Cuma dari awal latihan, saya tidak pernah mendapatkan yang terbaik. Layaknya jika saya pelukis, saya tidak pernah diberikan canvas dan cat yang terbaik. Padahal angan-angan saya adalah menghadirkan terbaik. Seperti jadwal latihan yang serba kacau menjadi bumbu proses produksi ini. Pernah karena hancurnya penjadwalan latihan, saya hampir memutuskan untuk membatalkan drama ini. Bukan apa-apa, saya punya standar, dan saya harus mendapatkannya. Orang-orang dalam produksi ini sebetulnya tidak bisa memenuhinya. Tapi Tuhan telah merubah pikiran saya.

Dari dulu memang saya paling wanti-wanti kalau melatih ibu-ibu. Ada beberapa yang mengatakan, “Nanti pas hari H pasti udah bagus.” Masak di latihan tidak bagus terus pas hari H pasti bagus. Ada-ada saja. Bukankah latihan merupakan proses untuk menjadi bagus. Di lain pihak, seperti kebanyakan saya mengarahkan ibu-ibu, tiba-tiba ada ibu yang berubah jadi sutradara dadakan. Hal-hal signifikan seperti pengaturan blocking dia mengajari saya. Kadang kala saya harus maklum, ibu ini tentu saja belum tahu job des saya.

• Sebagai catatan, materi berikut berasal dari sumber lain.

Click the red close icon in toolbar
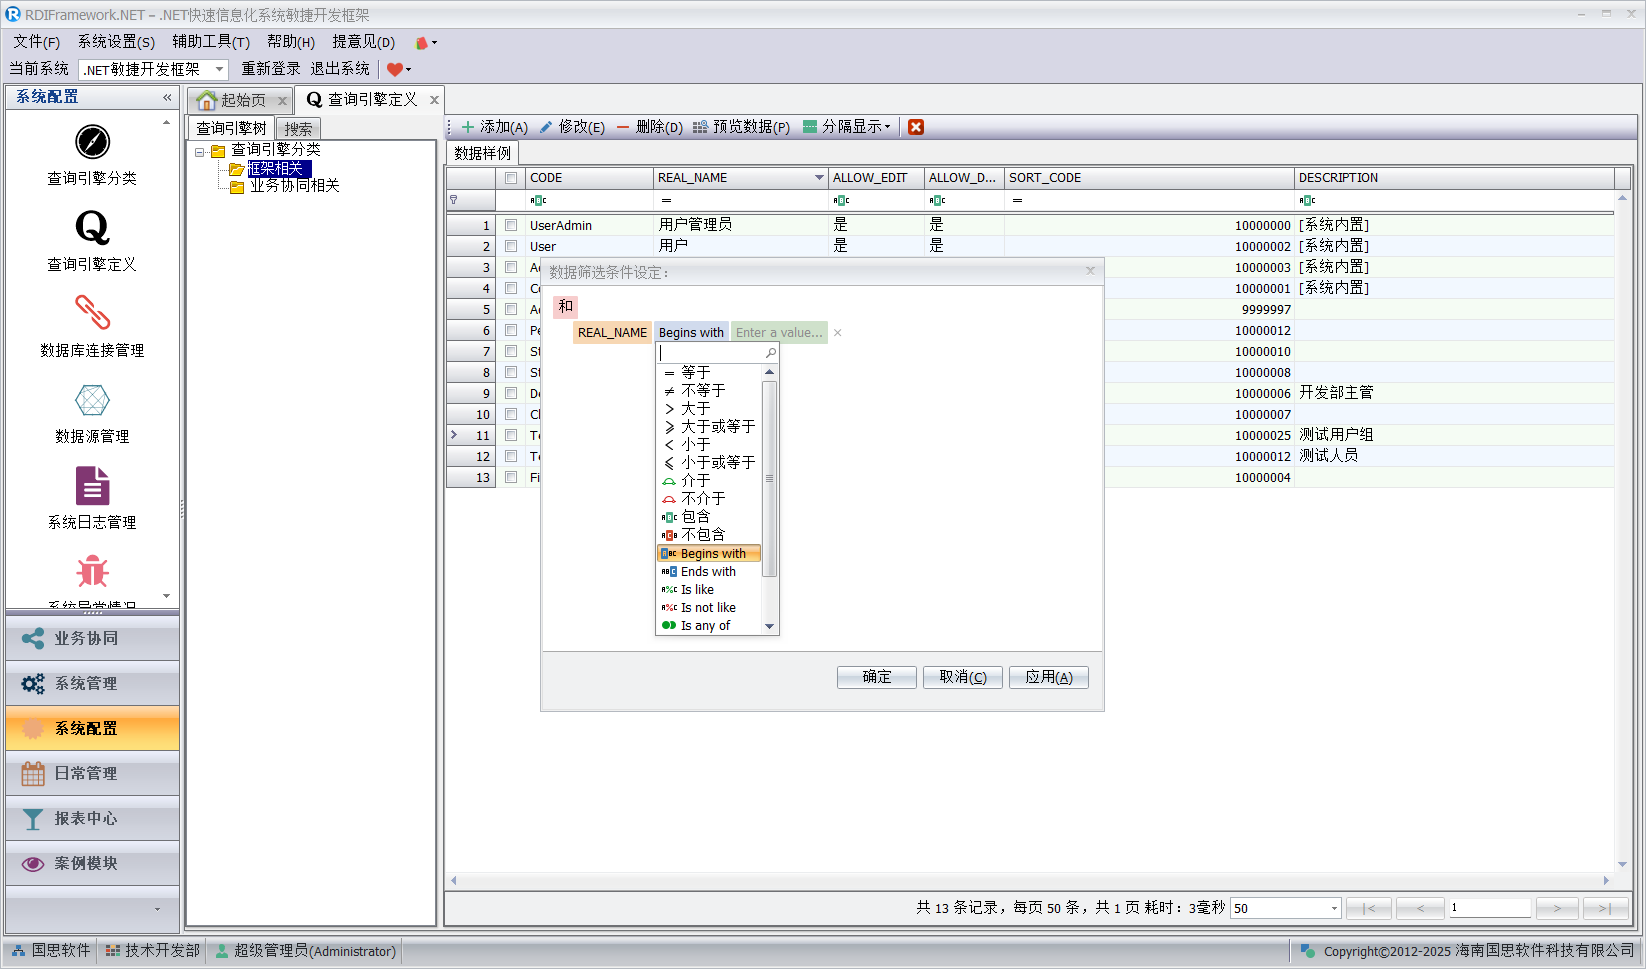Viewport: 1646px width, 969px height. [x=916, y=127]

Apa yang tadi dipersembahkan sudah maksimal. Mungkin sedikit kendala adalah soundsystem yang tidak fokus. Meminjam dari kata Pak Windra Tarigan (promotor event organizar Paramata), operator soundsystem yang tidak memenuhi standar. Selain kendala soundsystem, semuanya sudah baik.

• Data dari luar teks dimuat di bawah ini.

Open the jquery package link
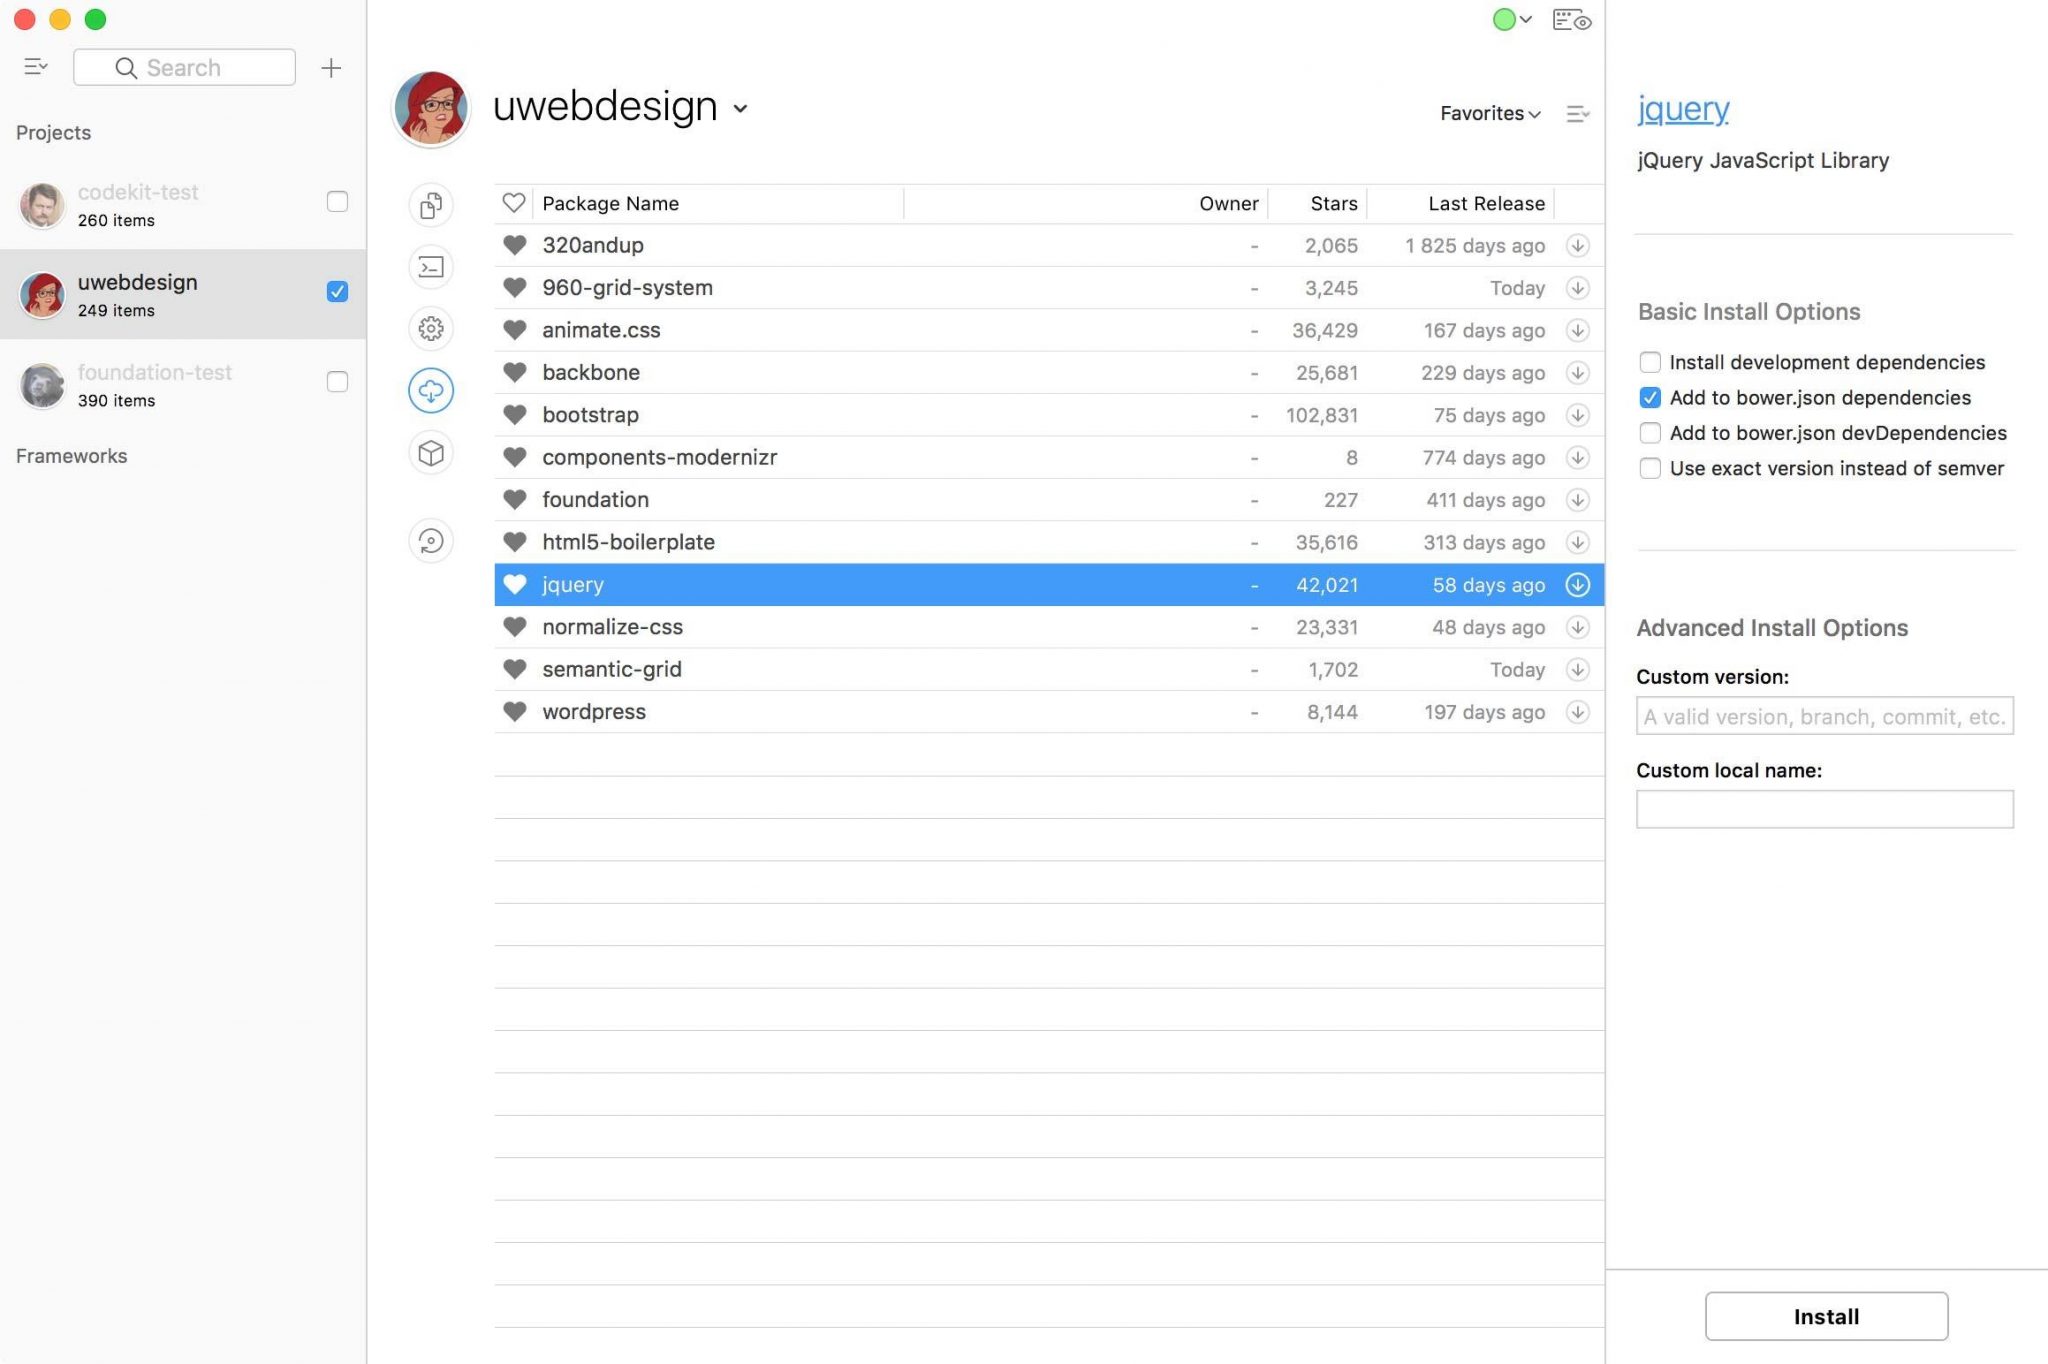This screenshot has height=1364, width=2048. click(1683, 109)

Tentu saja termasuk teman-teman saya di musik tradisional. Mereka bermain apik, apalagi di sesi gendang Guru. Sampai Junianto Meliala berkata, “Sekarang kita sudah satu paket dengan Joey, dimana Joey ada disitu kita ada.” Dua kali saya diundang mengisi acara dalam dua minggu terakhir ini, dua kali saya menyertakan mereka sebagai pengisi musik ilustrasi karya saya. Padahal ada di salah satu tempat, saya harus memaksakan seseorang membayar dengan uang pribadinya agar gendang Karo itu disertakan padahal panitia sudah menolak. Tentu saja semua alasannya adalah demi kelestarian kesenian Karo yang kita cintai. Kalau bukan kita lagi yang mencintai dan melestarikan budaya kita, siapa lagi?

Saya ucapkan juga terima kasih untuk Malvinas Pinem yang telah memberikan terbaik dalam olahan biolanya. Demikian pula di keyboard bang Arnis Ginting.

Akhir kata,

Drama ini bukan merupakan yang terbaik dari semua karya saya. Bukan karena saya tidak mampu memberikan terbaik. Namun selayaknya seorang pelukis, saya tidak diberikan canvas, kuas, dan cat yang terbaik. Lukisan tetap jadi, namun masih jauh dari harapan saya.